• [Aim of the exercise] Look through the records below for the line with "Instruction: Open the Search Type dropdown". Return that line and each one after it up to and including the line with "Click the last grid icon in build toolbar", exactly.

• [Data for review]
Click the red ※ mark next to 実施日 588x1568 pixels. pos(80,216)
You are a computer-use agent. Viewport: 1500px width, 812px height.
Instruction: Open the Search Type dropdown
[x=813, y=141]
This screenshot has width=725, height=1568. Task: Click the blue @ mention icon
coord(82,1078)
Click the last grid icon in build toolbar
* * *
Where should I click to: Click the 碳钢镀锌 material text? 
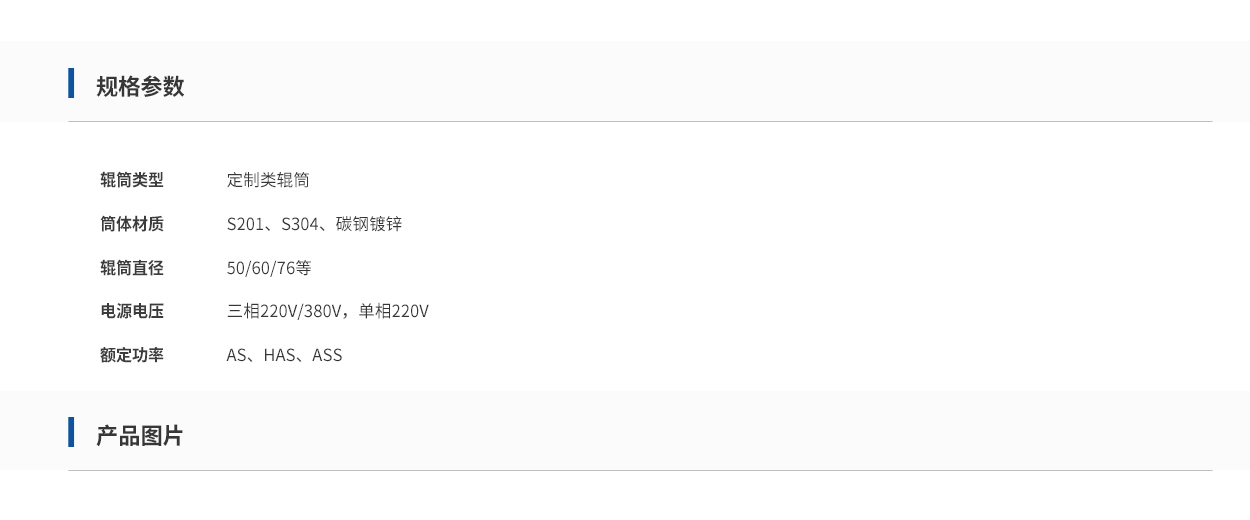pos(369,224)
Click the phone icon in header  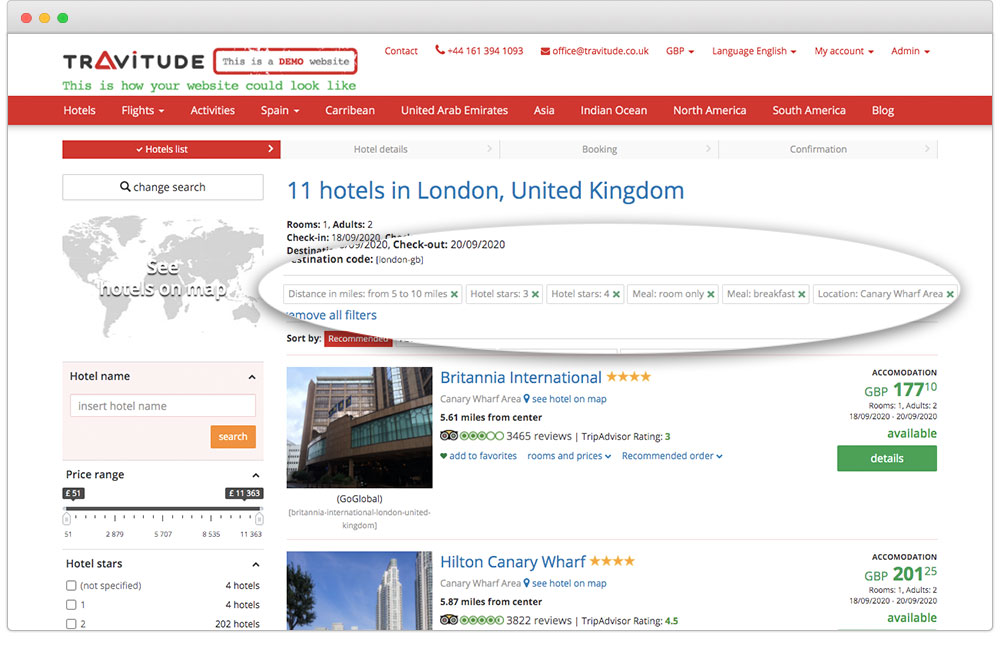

• [Task output]
Instruction: Open the Search Type dropdown
[x=813, y=141]
This screenshot has width=725, height=1568. Task: Click the blue @ mention icon
coord(82,1078)
Click the last grid icon in build toolbar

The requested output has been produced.